Steuerung und Überwachung
UV-Anlagen können je nach Ausführung mit UV-Sensor, Betriebsstundenzähler, Störmeldung, Lampenüberwachung und Schnittstellen zur Gebäude- oder Prozessleittechnik ausgestattet werden. Besonders in hygienisch sensiblen Anwendungen ist eine zuverlässige Überwachung wichtig.
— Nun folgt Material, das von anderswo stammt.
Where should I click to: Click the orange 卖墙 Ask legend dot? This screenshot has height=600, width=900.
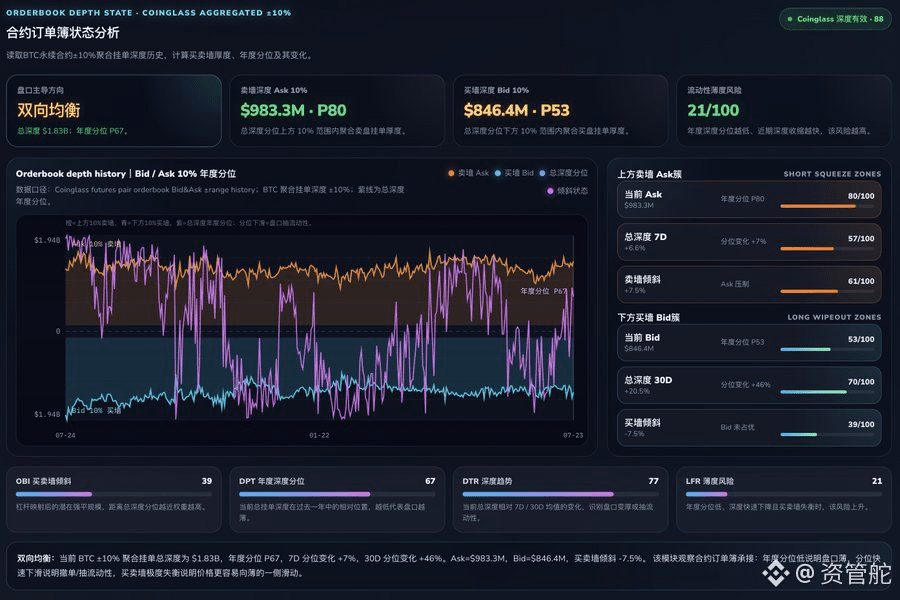(x=451, y=173)
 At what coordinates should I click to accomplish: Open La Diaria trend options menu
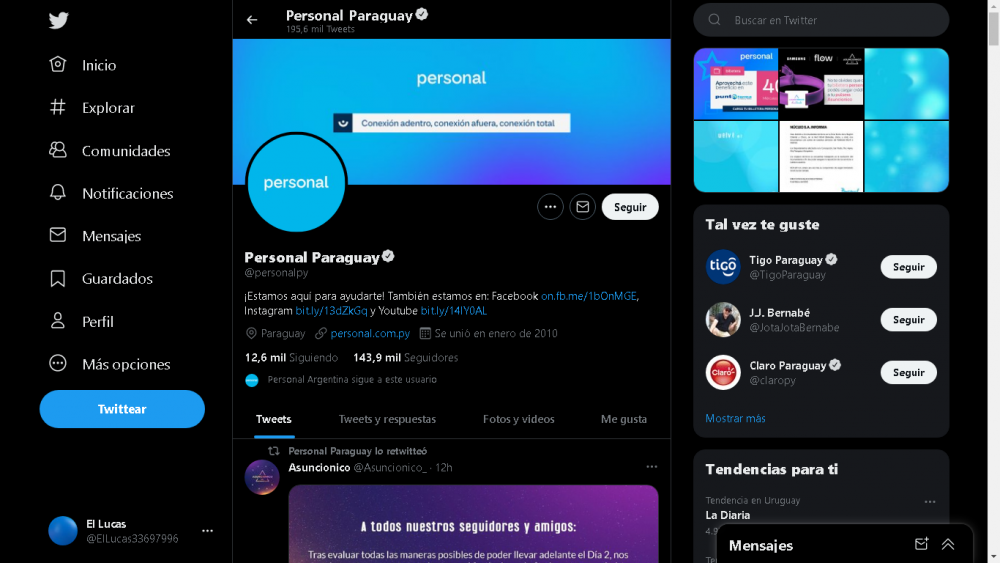coord(930,502)
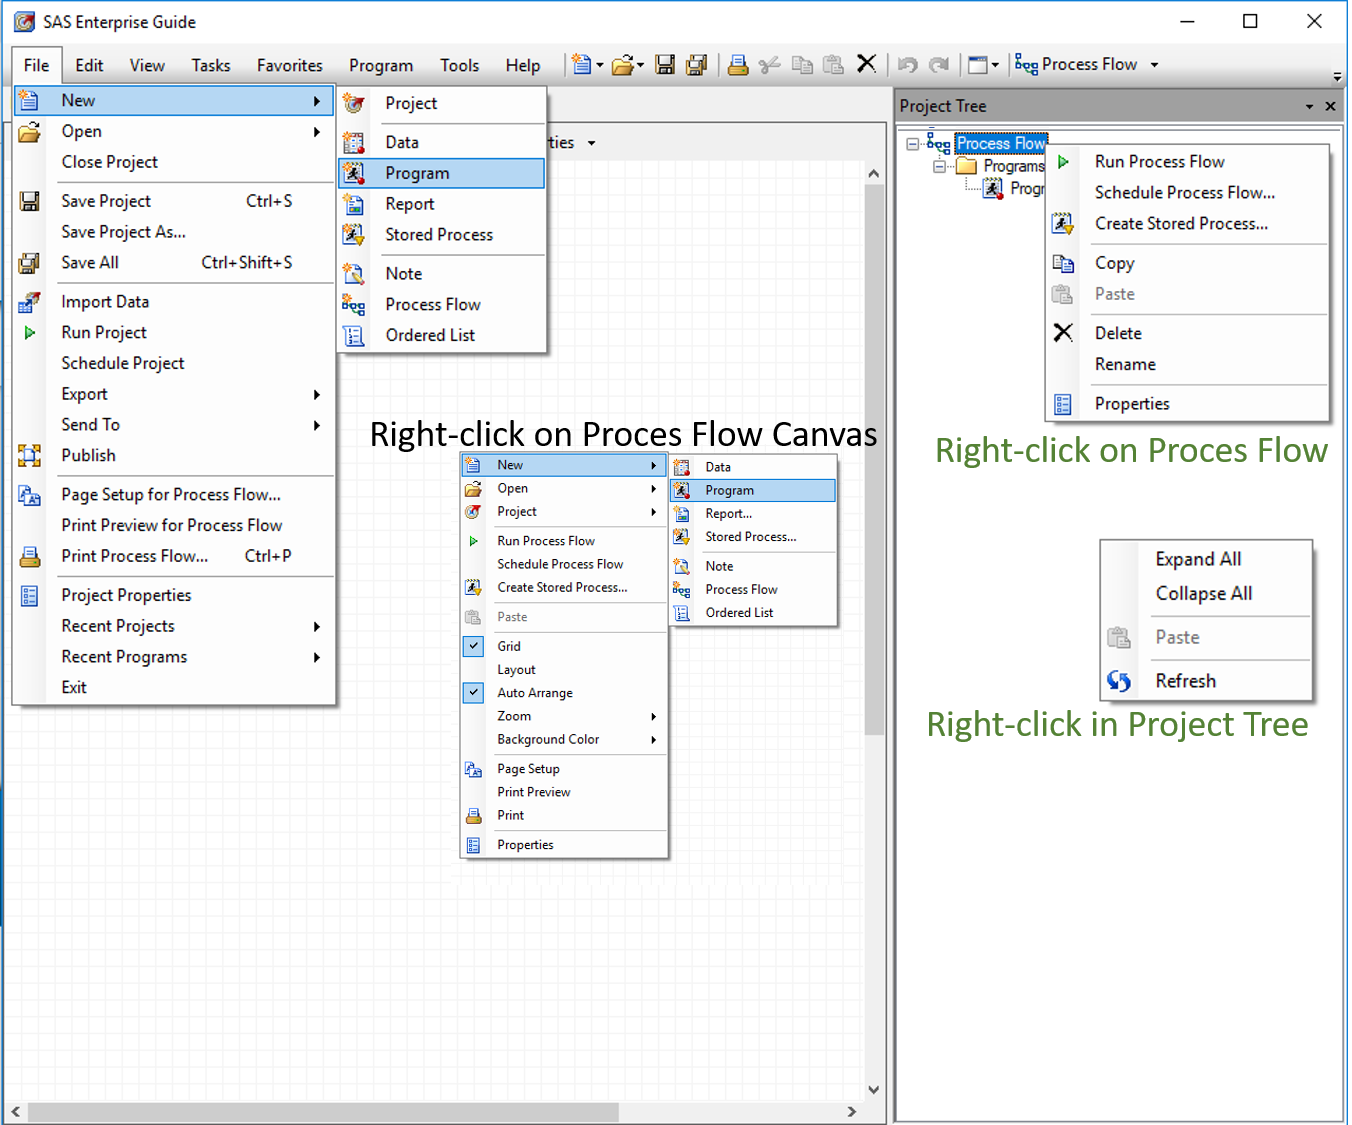The height and width of the screenshot is (1125, 1352).
Task: Open the Tasks menu
Action: (210, 65)
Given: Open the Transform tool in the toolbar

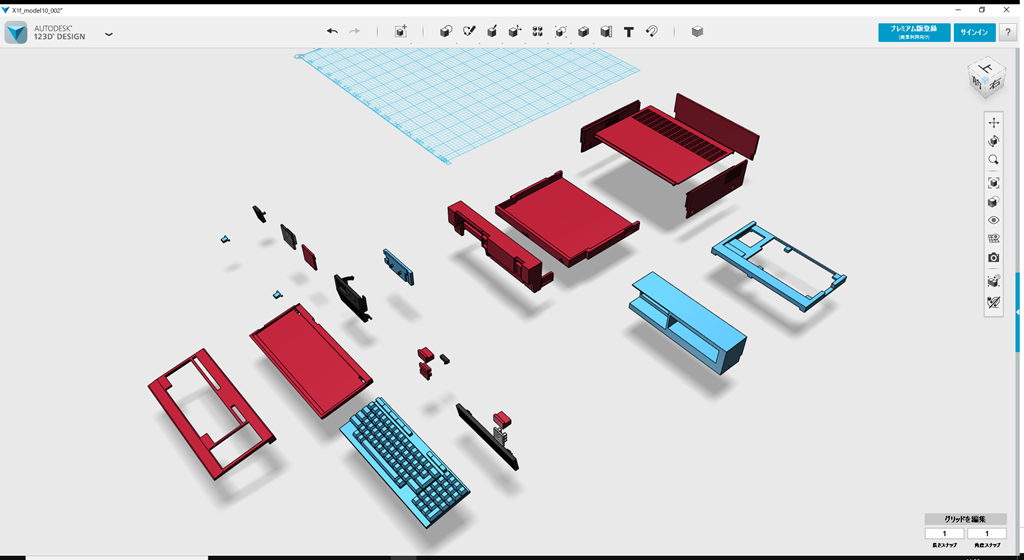Looking at the screenshot, I should (401, 32).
UV-Strahler haben eine begrenzte Lebensdauer. Auch wenn eine Lampe noch sichtbar leuchtet, kann die wirksame UV-C-Leistung bereits nachgelassen haben. Deshalb müssen Lampen nach Herstellervorgabe gewechselt werden. Da UV-Lampen nur begrenzt schaltfest sind und nach dem Einschalten eine Hochlaufzeit benötigen, ist in vielen Anwendungen ein kontinuierlicher Betrieb sinnvoll.
Wartung von UV-Anlagen
Für eine dauerhaft sichere Desinfektionsleistung müssen UV-Anlagen regelmäßig gewartet werden. Dazu gehören insbesondere:
- Austausch der UV-Lampe nach Betriebsstunden
- Reinigung oder Austausch des Quarzschutzrohrs
- Prüfung von UV-Sensor und Steuerung
- Kontrolle von Dichtungen und Anschlüssen
- Funktionsprüfung von Alarm- und Störmeldungen
- Dokumentation der Wartungsarbeiten
Beläge auf dem Quarzschutzrohr können die UV-Strahlung deutlich abschwächen. Eine regelmäßige Kontrolle ist deshalb besonders bei härterem Wasser, eisenhaltigem Wasser oder Prozesswasser mit wechselnder Qualität wichtig.
Grenzen der UV-Desinfektion
UV-Anlagen inaktivieren Mikroorganismen, entfernen aber keine gelösten Stoffe, Partikel, Eisen, Mangan, Härtebildner oder chemischen Verunreinigungen. Zudem erzeugt UV-Strahlung keine Depotwirkung im nachgeschalteten Leitungsnetz. Wenn Leitungen, Speicher oder Entnahmestellen nach der UV-Anlage hygienisch belastet sind, kann es erneut zu Keimwachstum kommen.
Die UV-Desinfektion sollte daher immer als Teil eines passend geplanten Gesamtsystems betrachtet werden. Je nach Wasserqualität können Vorfilter, Enteisenung, Entmanganung, Enthärtung, Aktivkohle, Sterilfiltration oder hygienische Rohrleitungsführung erforderlich sein.